So as I’ve mentioned, my friend Rob and I went to Busan on Sunday. The weather was gorgeous when I rolled out of bed around 9:30, but by the time I made it to the bus station, the skies were overcast and grey. Although we managed to avoid being rained on, the day was dreary throughout. But at least it wasn’t thunderstormy as predicted. Take tha, weather channel! Anyway, we caught the bus from the Express Buss Terminal near Dongdaegu Station here in Daegu around 11:00am, and arrived at the Nopodong Bus Terminal in north Busan roughly an hour later. Nopodong is just one subway stop away from Beomeosa, (Beomeo Temple), our first destination. In case you’re planning on going there – leave the subway via either exit 5 or 7. Between those exits is a road. Take it up the hill about 50 meters and you can take bus 90 to the temple for an easy 1000 won. (That’s roughly $1 for those of you not familiar with Korean currency.) Or you can do like we did and pool a taxi with some locals for the same price per person. (Melissa, Rachael and I actually *walked* from the subway stop to the temple in 2001… and I don’t recommend it. Trust me; it’s a lot easier when you go on wheels!)

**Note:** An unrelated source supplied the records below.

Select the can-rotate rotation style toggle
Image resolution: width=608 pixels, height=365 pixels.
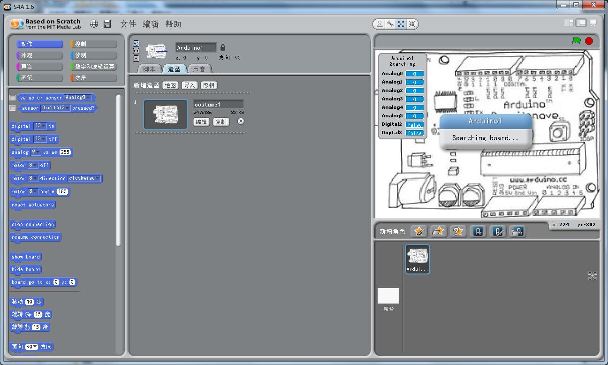[x=136, y=44]
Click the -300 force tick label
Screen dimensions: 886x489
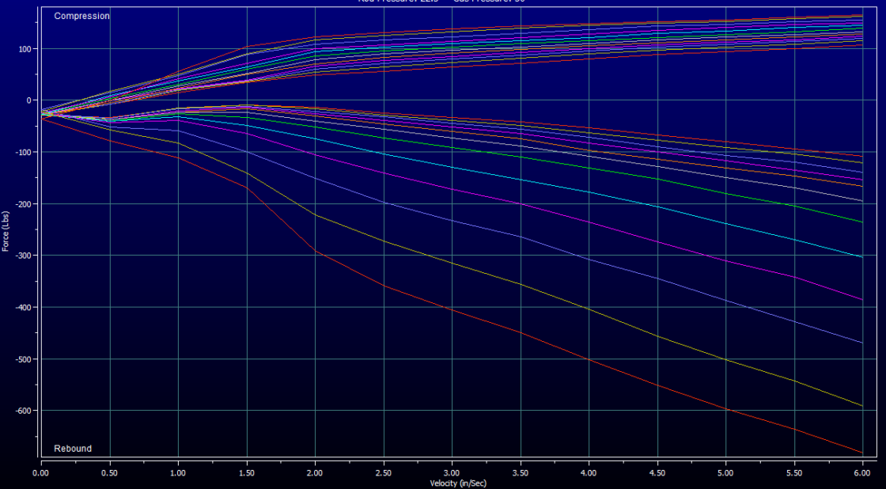coord(23,256)
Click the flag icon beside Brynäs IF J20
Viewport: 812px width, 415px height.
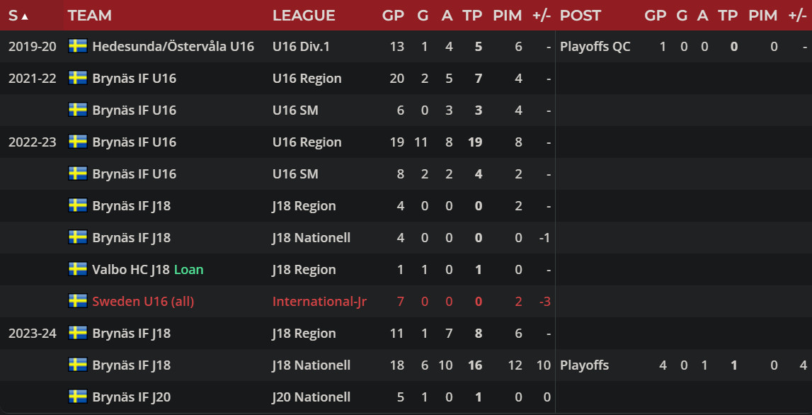[77, 397]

Beomeosa was full of much temply goodness, like that scary little fella there.
And there are 23 more shots where he came from – just click here.

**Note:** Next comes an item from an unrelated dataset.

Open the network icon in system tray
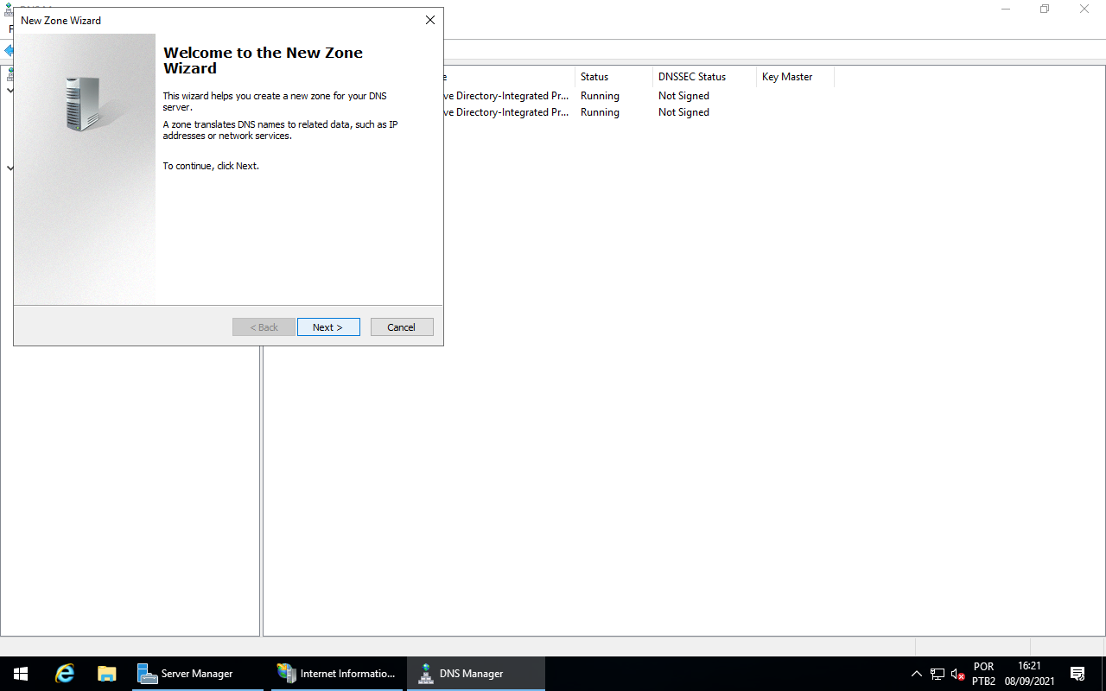Screen dimensions: 1106x691 click(938, 674)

After leaving Beomeosa, we took the subway six more stops to the Oncheonjang subway station, and from there walked to Geumgang Park. (In case you’re interested in going there, let me quote the surprisingly detailed and accurate directions from Lonely Planet: “Take Exit 1 and walk left towards the overhead pedestrian crosswalk. After crossing the crosswalk, walk down the left staircase and turn right at the first corner.” At that point, simply follow the brown signs to Geumgang Park.) We knew that there was supposed to be a lot to do at Geumgang Park, and we were quite interested in seeing the Geumjeong Fortress atop the mountain in Geumgang Park. To reach the top of the mountain, you can either hike, or pay roughly $3 to ride the cable car.
We took the cable car. What we neglected to do was read Lonely Planet’s description of the Geumjeong Fortress until we disembarked at the top of the mountain:
Today, Geumjeong Fortress consists of stone walls occasionally covered with shrubbery and a handful of gates and watchtowers. Although a disappointment for those coming with expectations as to what constitutes a fortress (ie, there’s a fort), your efforts to reach the mountaintop will be rewarded.
There wasn’t much on top of this mountain. I am extremely glad we didn’t try to hike to the summit. It was worth the $3 cable car fare, but not a day-long strenuous hike up the side of a mountain. What we found at the top were the occasional remnants of an ancient fort, many people picnicking, crazy cool rocks to clamber about on and under...
...the crappiest excuse for a Buddhist temple ever, and whole teams of people who had arrived at the mountaintop for the sole purpose of playing soccer-volleyball (a game like volleyball, except that you can only hit the ball with your feet or head).
Finally we located a map along a mountain trail, which appeared to show many interesting things atop the mountain. Luckily someone found us staring at the map in consternation and pointed out that the interesting things were at the bottom of the cable car, not at the top. I really should have taken a photo of this map so that you could understand our consternation. I’m a kickass map reader; this thing was poorly designed. I rather suspect that the Korean dude who told us that the stuff we wanted to see was at the bottom of the mountain probably thought we were complete idiots.
This was actually a different (and much better) map.
We probably should have paid more attention to it!
We wandered around the mountain top a little while longer, then took the cable car back down into Geumgang Park, which was indeed full of many interesting things….
Like crazy statues...
...a temple,
...and the scariest looking carnival ride ever.
We didn’t ride it, although when the fellow in charge of it saw us taking photos, he turned it on – possibly in an attempt to lure us on board.
After leaving the park, we walked back down to the subway station. Having decided to hunt around for somewhere to snag some dinner, we wandered into a shopping center which just happened to have some of the most absurd fountains and statues ever.